The solution is simple enough, replace the value of optionsParsed.headers with a clone of the object that it points to. We locally hacked in a patch to this effect and it made the problem go away in our environment. Unfortunately it may take a while before I am able to contribute a proper upstream fix for this issue, but if anybody wants to work that description up into a PR against opentelemetry-js in the meantime then please feel free.

@Ankcorn
Copy link
Contributor

Ankcorn commented Aug 10, 2023

@ten-ans hey I also followed up with this bug on the Aws end. I was surprised that it only affected the V2 sdk and not V3.

I found that the V2 sdk cached the signature it passes adds and does not recompute it on retries.

I raised an issue here and got a simpler work around

AWS.Signers.V4.prototype.unsignableHeaders.push('traceparent');

Which I have tested and confirmed that it works.

Hope this helps

aws/aws-sdk-js#4472 (comment)

@carolabadeer
Copy link
Contributor

Thanks @ten-ans and @Ankcorn for your thorough investigation of this issue!

@Ankcorn from reading through the issue you opened in the AWS SDK repo, it seems that they confirmed it is an issue with the AWS SDK v2 (and does not persist in v3). Is the suggested workaround a change that can be added in an application or an instrumentation change?

@Ankcorn
Copy link
Contributor

Ankcorn commented Aug 24, 2023

Hey @carolabadeer,

Thanks for taking a look at this :) aws/aws-sdk-js#4473 The PR to add traceparent has not been looked at yet.

I also don't know if it totally solves the problem, AFAIK would lambda runtimes still pull in an old and incompatible version of the aws-sdk? This would cause some confusion for new OTEL users.

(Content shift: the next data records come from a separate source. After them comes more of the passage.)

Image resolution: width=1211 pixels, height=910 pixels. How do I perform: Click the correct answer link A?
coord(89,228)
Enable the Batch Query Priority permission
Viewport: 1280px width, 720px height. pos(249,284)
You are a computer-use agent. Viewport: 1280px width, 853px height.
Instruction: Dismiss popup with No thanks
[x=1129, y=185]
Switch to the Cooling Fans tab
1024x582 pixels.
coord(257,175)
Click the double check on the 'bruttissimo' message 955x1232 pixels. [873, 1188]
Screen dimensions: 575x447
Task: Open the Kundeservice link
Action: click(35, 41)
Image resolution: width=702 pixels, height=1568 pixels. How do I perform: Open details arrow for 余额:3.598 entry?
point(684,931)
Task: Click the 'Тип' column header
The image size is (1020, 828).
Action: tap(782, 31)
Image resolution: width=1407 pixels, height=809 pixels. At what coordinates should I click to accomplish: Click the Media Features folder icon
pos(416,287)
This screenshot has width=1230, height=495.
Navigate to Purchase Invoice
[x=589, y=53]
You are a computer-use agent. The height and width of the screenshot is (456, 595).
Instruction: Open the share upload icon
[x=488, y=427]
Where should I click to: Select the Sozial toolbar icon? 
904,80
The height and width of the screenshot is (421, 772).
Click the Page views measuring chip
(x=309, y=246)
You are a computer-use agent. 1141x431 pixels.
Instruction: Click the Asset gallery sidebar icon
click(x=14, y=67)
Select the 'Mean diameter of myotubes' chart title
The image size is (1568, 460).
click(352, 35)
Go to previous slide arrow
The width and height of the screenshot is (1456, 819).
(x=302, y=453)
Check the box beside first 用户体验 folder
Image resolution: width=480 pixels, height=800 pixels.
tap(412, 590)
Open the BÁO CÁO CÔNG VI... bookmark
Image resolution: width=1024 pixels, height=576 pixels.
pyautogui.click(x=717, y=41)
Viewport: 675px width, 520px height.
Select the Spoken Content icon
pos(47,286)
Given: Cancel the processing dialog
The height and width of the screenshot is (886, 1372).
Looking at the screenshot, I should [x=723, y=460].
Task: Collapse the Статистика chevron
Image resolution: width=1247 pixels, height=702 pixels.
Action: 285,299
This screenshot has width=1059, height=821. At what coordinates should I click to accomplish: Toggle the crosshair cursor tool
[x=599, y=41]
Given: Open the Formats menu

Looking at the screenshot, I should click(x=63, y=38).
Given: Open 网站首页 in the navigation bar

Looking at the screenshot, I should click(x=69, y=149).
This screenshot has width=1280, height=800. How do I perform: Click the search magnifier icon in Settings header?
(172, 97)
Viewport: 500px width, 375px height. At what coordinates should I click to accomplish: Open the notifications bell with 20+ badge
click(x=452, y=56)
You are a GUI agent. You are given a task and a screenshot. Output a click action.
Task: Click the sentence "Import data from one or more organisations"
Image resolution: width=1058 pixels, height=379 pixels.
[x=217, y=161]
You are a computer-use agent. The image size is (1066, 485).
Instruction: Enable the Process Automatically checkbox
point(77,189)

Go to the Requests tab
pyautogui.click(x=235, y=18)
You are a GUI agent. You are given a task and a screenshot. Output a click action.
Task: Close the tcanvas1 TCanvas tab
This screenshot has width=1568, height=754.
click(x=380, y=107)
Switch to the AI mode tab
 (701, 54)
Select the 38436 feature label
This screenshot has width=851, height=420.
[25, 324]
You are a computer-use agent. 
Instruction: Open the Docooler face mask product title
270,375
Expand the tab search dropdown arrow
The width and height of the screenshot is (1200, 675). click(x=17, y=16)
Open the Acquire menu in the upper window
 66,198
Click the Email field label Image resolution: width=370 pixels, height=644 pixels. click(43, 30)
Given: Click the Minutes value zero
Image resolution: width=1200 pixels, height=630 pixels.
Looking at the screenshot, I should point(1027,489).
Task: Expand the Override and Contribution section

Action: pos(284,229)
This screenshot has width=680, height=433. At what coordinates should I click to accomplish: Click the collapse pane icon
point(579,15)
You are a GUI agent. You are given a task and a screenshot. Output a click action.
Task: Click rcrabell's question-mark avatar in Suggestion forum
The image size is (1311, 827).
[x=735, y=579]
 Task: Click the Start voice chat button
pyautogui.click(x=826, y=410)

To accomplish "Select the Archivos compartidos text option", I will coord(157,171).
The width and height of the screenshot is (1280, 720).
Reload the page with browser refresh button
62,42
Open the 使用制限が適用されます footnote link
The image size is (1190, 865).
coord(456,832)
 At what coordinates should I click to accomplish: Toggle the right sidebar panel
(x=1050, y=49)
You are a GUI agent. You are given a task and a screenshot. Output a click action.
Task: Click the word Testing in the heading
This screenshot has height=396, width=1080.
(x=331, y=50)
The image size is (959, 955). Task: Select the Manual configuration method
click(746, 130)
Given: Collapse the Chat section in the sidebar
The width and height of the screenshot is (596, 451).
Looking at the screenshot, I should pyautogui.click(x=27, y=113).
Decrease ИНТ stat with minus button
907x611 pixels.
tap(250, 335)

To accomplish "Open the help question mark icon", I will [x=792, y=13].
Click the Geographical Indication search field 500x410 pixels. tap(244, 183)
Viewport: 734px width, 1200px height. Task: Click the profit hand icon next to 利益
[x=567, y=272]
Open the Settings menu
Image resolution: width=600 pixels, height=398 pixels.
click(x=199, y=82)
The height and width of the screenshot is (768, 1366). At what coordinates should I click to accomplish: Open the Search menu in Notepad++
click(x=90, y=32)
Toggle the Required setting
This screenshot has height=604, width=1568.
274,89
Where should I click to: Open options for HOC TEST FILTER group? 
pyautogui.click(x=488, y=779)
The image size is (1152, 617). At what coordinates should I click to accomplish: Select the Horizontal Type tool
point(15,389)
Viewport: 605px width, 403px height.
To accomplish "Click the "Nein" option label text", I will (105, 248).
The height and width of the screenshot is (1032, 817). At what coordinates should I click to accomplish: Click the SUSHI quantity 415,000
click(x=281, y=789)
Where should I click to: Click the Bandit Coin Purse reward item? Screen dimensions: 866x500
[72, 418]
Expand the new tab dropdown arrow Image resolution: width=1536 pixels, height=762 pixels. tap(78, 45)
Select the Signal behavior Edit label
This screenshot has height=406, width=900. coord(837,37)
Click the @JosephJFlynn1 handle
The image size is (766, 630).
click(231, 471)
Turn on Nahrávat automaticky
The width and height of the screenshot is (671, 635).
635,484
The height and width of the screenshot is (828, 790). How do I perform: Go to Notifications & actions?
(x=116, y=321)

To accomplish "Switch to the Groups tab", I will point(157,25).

We might be able to fix this by adding the

AWS.Signers.V4.prototype.unsignableHeaders.push('traceparent'); 

to the AWS SDK instrumentation.

Thoughts?

@cartersocha
Copy link

Hey @mhausenblas is there someone from the AWS SDK team we can coordinate with? @martinkuba is going to spend some time here too

@trentm
Copy link
Contributor

trentm commented Nov 25, 2023

The issue -- as @ten-ans pointed out above (#1609 (comment)) -- is that the HttpInstrumentation modifies the headers object passed into http.request() (or http.get()) in-place to add the trace-context header(s):

http.get(someUrl, { headers: { Foo: 'Bar' } }, (res) => { ... });

Often, calling code won't notice this change. However, in aws-sdk code that retries, it keeps a reference to that headers object, so this is what happens:

  1. The first HTTP request is made with, for example, theHeaders = { Foo: 'Bar' }. AWSv4 request signing will include that "Foo" header, and any others in there, to create a signature for the request.
  2. OTel HTTP Instrumentation changes to theHeaders = { Foo: 'Bar', traceparent: 'a-traceparent-for-this-first-request' }. The request is sent. It fails for some reason, but is retryable.
  3. The AWS SDK then makes whatever request changes it needs for the retry. theHeaders still has the old traceparent value. The AWS SDK now includes both Foo and traceparent headers in its request signing. This would normally be fine, however the order is: aws-sdk uses the old traceparent value for the request signature, then OTel changes the traceparent to a new value for this next request, then the request is sent. The server notices the signature mismatch.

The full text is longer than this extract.